Optimize Capital Allocation with Co-xTVaR: In choosing a capital allocation method, firms must balance the sophistication of the method with calculation time and resource commitment. One approach, co-xTVaR, strikes a balance between theoretical soundness and efficiency. In a capital-constrained environment, using co-xTVaR to allocate the cost of capital can provide a clear competitive advantage.
ERM Advanced by Financial Crisis: As expected, insurers have continued to accelerate their development of Enterprise Risk Management (ERM) practices following last year’s financial crisis. The impact to both sides of the balance sheet emphasized the importance of tracking every risk a carrier faces and protecting capital from a wide range of threats. As ERM practices evolve, clear definitions and terminology become critical. A common language and framework will facilitate process and technical innovation, improving the transfer of practices across companies and simplifying the disclosure process - all of which will lead to more accurate risk evaluation.
Capital Modeling in the Age of Systemic Risk, Part I: Hidden risks lurk in nearly every insurance portfolio. Unexpected accumulations, correlated threats and unimagined financial market developments can take shape quickly and severely. When disaster strikes - either because of a storm or an economic shift - insured and asset losses can drain balance sheets, impair return on equity (ROE) performance and destroy shareholder value. The cost of systemic and hidden risks can impact every link in an insurer’s financial supply chain, with today’s losses causing capital costs to rise for months, even years.

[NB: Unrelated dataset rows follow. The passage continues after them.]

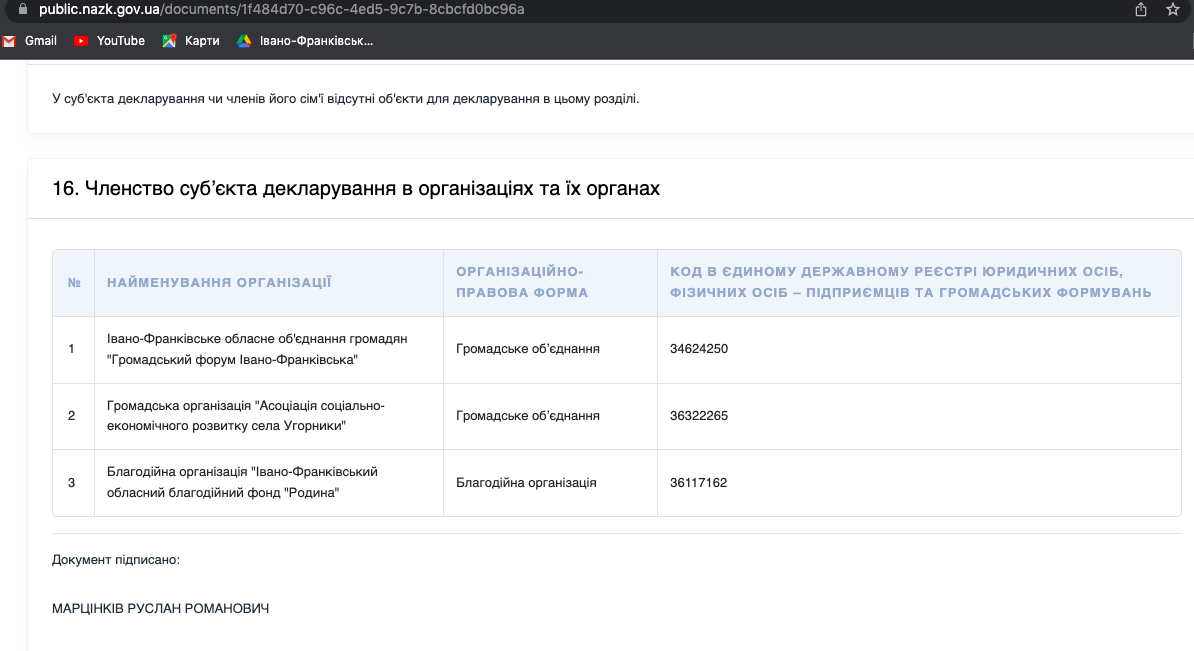Select the Громадський форум Івано-Франківська organization row
This screenshot has height=651, width=1194.
[x=257, y=349]
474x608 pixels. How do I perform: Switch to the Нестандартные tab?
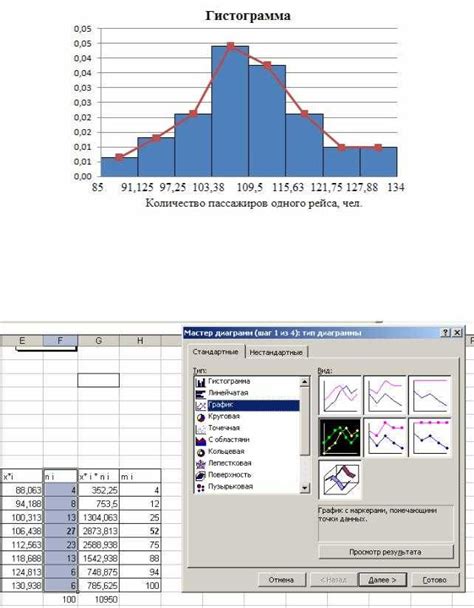click(276, 352)
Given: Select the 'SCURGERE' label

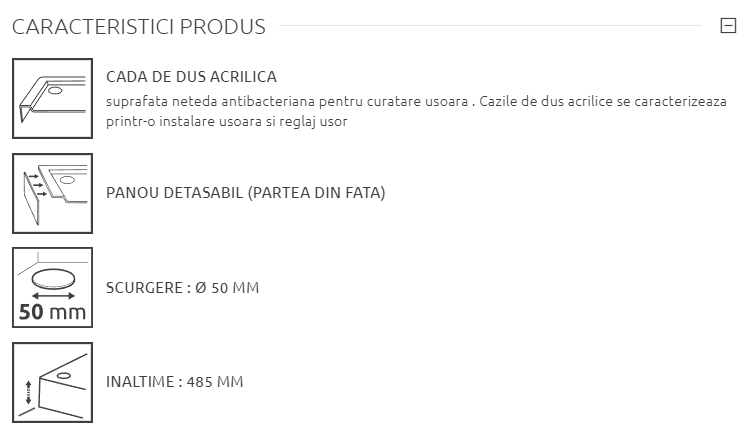Looking at the screenshot, I should [144, 288].
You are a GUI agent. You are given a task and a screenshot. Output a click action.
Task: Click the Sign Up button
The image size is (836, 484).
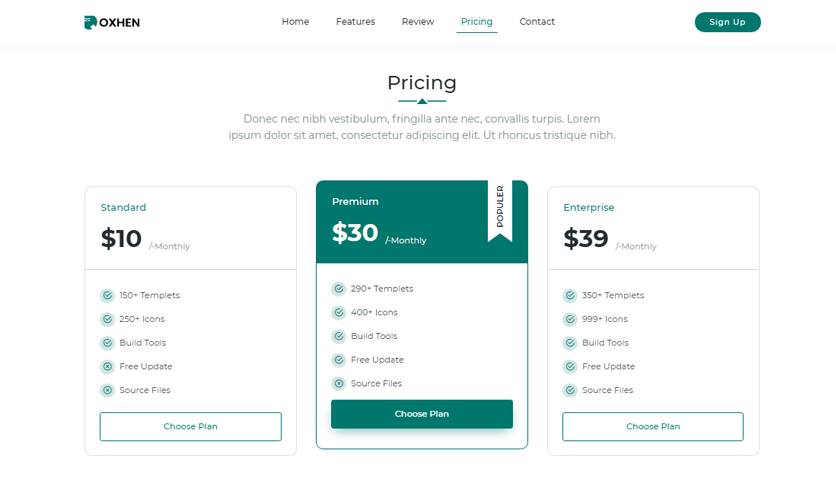727,22
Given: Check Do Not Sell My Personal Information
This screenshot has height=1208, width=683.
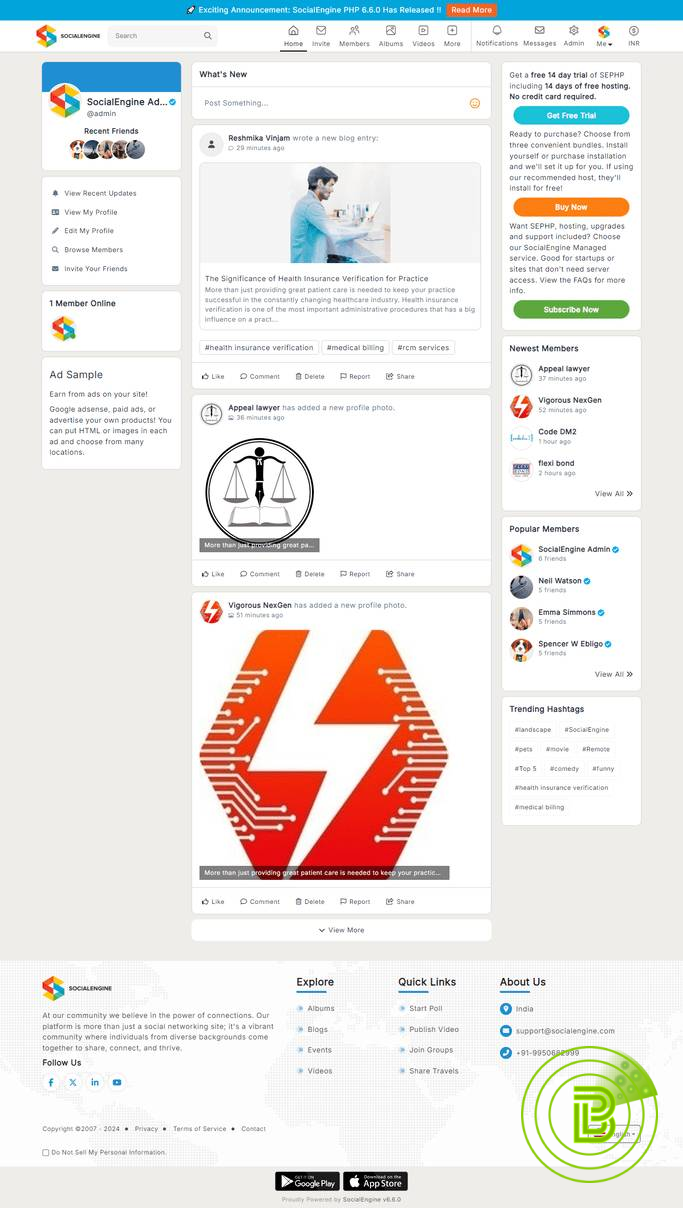Looking at the screenshot, I should tap(46, 1152).
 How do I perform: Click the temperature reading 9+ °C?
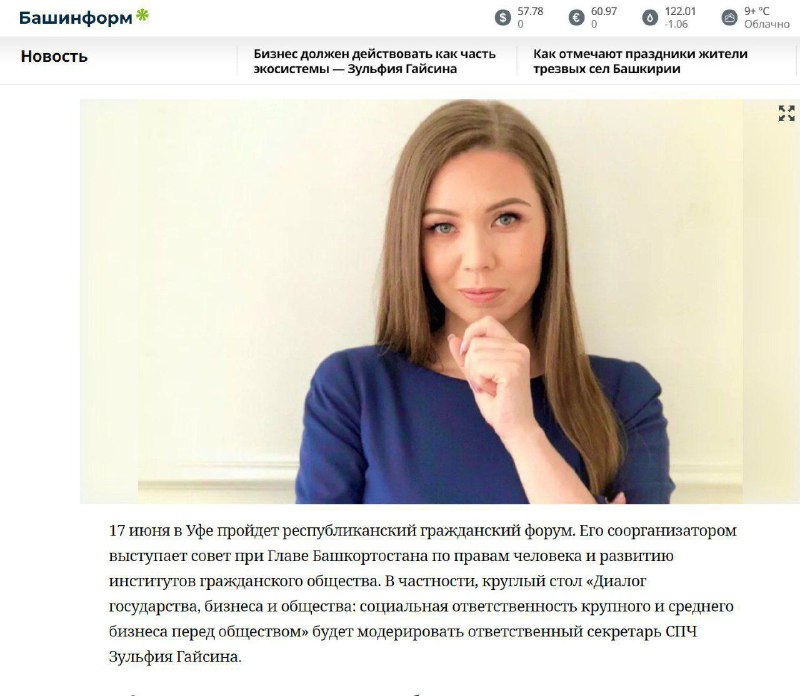[757, 11]
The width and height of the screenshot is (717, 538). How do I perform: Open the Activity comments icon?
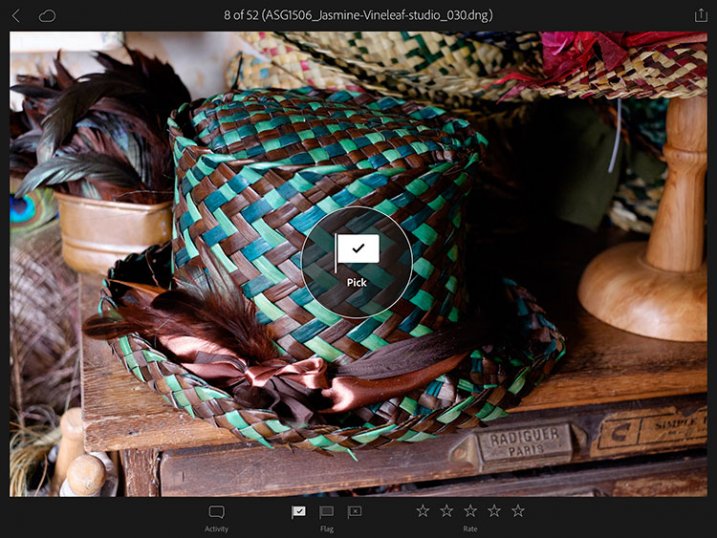coord(216,512)
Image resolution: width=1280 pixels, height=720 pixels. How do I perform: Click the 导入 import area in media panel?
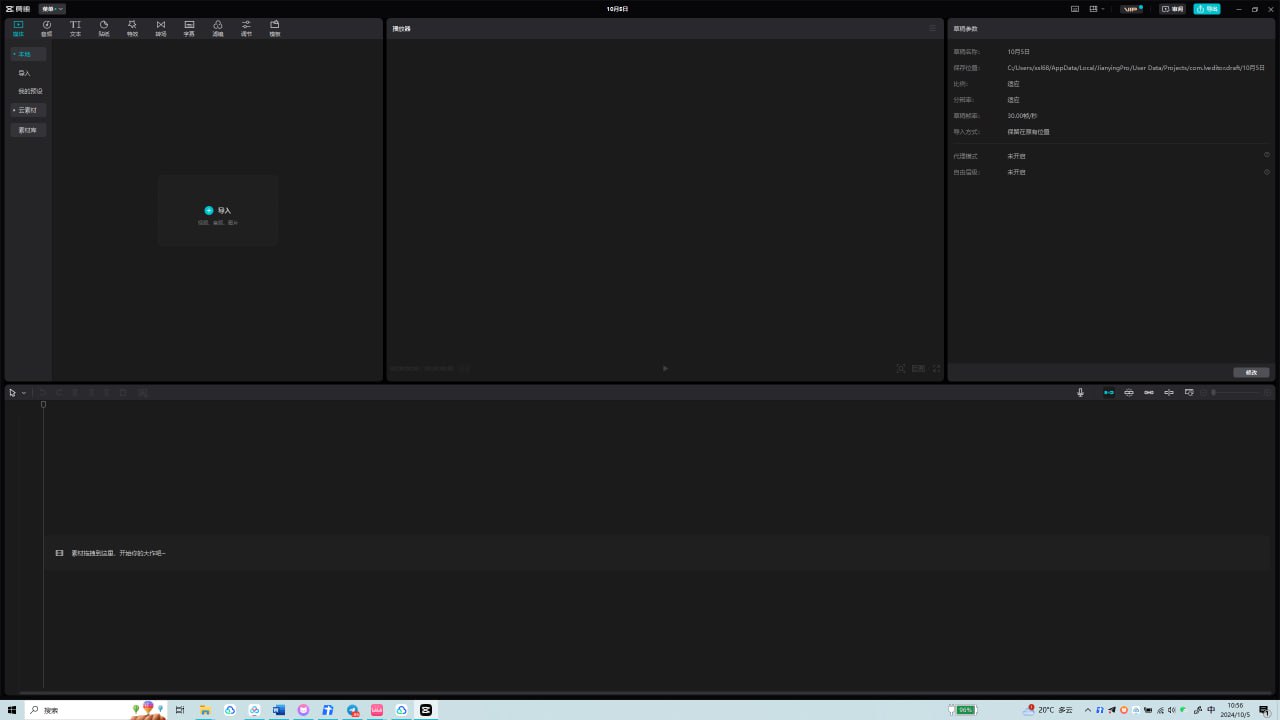[218, 211]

Capital Modeling in the Age of Systemic Risk, Part II: To derive the greatest benefit from an ERM investment, risk management by metrics becomes essential. Every risk assumption, retention or transfer decision must be analyzed using the holistic model to determine whether it is shareholder value-accretive. A rigorous, disciplined capital modeling effort will help a carrier move confidently by supporting strategic decisions with an objective, quantitative foundation.
Capital Modeling in the Age of Systemic Risk, Part III: The net impact of prudent capital modeling and management - in regards to both rating agency evaluation and regulatory compliance - is a competitive advantage. (Re)insurers that accept the outcomes of rating agency or standard regulatory calculations may wind up either with gaps in cover (where de facto approaches are insufficient to address a carrier’s risks) or unproductive capital (where the norm requires over-allocation). The use of an internal capital model, on the other hand, allows a carrier to optimize its analysis to its own situation, with more accurate results and more informed decision-making.
Capital Modeling in the Age of Systemic Risk, Part IV: Even in the early stages of ERM and economic capital modeling, progress continues. Investments are being made in better risk identification methods and more resilient ERM structures. Capital modeling technology is advancing as well, including better coverage of asset-side risks. With property-catastrophe modeling fairly well established, attention is now turning to casualty catastrophes - a far tougher modeling challenge, as the dimensions of correlation are broader and more complex. Economic bubbles expand and burst with greater frequency and severity. Government intervention policies and practices could be reducing the relevance of the past for forecasting the future. Global interdependency, trading relationships and economic shifts are colliding with property catastrophes, which may be showing the effects of climate change.